Advisory Committee Chair

Sylvie Mrug

Advisory Committee Members

Fred J Biasini

Susan L Davies

Sean-Shong Hwang

David C Schwebel

Document Type

Dissertation

Date of Award

2012

Degree Name by School

Doctor of Philosophy (PhD) College of Arts and Sciences

Abstract

The current study addressed the relationship between short-term and long-term parental educational expectations and Chinese high school students' academic achievement. We proposed five factors and mechanisms to explain this relationship, including nonlinear associations of parental educational expectations with adolescents' academic achievement, mediation effects of child psychological distress, mediation effects of parental involvement, effects of parent-child discrepancies in educational expectations, and moderating effects of filial piety. Four hundred and ninety-one 12th graders from a mainland Chinese high school and their parents were recruited in this study, with a mean age of 18.4 years and 57% girls. When not adjusting for previous achievement scores, we found: (1) No curvilinear effect of parental educational expectations on adolescents' academic achievement, either for short-term or long-term expectations. (2) Adolescents' psychological distress mediated effects of short-term but not long-term parental educational expectations on their academic achievement.
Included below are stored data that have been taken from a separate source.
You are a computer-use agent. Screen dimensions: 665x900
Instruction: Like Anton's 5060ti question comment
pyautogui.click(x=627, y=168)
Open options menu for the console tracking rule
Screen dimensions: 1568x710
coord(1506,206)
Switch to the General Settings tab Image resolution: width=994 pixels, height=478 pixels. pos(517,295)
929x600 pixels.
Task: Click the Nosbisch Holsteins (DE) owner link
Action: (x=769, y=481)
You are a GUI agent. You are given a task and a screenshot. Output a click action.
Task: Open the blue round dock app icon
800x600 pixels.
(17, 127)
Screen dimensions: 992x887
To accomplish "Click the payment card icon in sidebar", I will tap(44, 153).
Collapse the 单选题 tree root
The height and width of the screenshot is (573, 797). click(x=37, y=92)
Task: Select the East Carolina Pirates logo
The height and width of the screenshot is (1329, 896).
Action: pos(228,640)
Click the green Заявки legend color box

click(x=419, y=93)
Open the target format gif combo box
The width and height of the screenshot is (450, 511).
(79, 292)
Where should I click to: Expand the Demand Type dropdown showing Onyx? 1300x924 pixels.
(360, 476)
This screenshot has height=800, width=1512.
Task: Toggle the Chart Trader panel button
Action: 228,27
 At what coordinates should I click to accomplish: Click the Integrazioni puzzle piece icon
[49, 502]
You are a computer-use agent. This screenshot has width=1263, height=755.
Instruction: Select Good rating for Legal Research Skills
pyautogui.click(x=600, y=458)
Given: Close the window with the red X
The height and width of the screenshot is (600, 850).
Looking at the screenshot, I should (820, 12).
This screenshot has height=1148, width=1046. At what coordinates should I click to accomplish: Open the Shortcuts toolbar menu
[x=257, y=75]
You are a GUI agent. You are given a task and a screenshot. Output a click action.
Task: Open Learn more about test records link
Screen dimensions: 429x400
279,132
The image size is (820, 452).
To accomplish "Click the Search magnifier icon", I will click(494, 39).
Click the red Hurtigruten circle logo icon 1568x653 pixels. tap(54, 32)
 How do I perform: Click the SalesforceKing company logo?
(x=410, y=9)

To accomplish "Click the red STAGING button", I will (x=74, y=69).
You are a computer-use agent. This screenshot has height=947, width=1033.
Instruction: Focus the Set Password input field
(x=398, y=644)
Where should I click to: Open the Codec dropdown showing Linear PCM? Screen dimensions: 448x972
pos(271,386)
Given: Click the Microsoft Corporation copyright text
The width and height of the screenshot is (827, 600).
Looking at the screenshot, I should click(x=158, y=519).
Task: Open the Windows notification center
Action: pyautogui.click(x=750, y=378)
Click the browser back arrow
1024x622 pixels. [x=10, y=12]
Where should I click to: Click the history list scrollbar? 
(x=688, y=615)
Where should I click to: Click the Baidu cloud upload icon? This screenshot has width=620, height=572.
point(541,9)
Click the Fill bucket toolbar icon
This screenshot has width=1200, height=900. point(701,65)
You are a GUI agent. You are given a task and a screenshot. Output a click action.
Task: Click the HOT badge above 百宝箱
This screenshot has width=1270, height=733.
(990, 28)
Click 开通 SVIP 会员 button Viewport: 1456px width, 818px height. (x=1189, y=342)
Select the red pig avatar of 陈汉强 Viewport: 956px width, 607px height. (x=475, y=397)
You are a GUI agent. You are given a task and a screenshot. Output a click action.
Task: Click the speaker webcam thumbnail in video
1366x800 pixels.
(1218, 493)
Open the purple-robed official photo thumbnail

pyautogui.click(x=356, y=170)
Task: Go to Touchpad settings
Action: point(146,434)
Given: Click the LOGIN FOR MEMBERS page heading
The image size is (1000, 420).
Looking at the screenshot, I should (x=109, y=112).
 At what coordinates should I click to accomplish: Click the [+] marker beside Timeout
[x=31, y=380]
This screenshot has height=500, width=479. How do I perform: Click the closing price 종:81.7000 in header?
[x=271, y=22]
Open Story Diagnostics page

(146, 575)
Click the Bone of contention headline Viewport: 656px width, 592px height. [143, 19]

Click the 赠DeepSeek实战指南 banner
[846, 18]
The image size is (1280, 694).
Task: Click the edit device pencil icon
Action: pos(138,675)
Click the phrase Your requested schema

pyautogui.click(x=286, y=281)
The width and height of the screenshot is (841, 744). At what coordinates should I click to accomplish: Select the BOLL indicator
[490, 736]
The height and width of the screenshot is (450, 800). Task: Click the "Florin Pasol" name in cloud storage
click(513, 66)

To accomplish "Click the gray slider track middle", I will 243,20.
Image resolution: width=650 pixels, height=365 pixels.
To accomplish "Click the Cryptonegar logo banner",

Parents with high short-term expectations were related to low distress levels that in turn led to better children's academic performance. (3) No mediation effects were found for parental involvement, either for short-term or long-term parental expectations. (4) When parent expectations were higher than children's, greater parent-child discrepancies in short-term educational expectations were associated with higher levels of distress and lower achievement; when child expectations were higher than parent's, greater discrepancies were associated with lower levels of distress and higher achievement. Parent-child discrepancies in long-term educational expectations were only related to children's academic achievement but not their psychological distress, and the association pattern of long-term expectational discrepancies with achievement performance was similar to that of short-term expectational discrepancies. (5) We found no moderating effects of filial piety on the direct and indirect effects of parental educational expectations and parent-child expectational discrepancies on children's achievement. For analyses controlling for effects of previous achievement, most effects were attenuated due to the high correlation between previous and current achievement scores and none of the five hypotheses was supported under this condition. Limitations and implications of this study were discussed.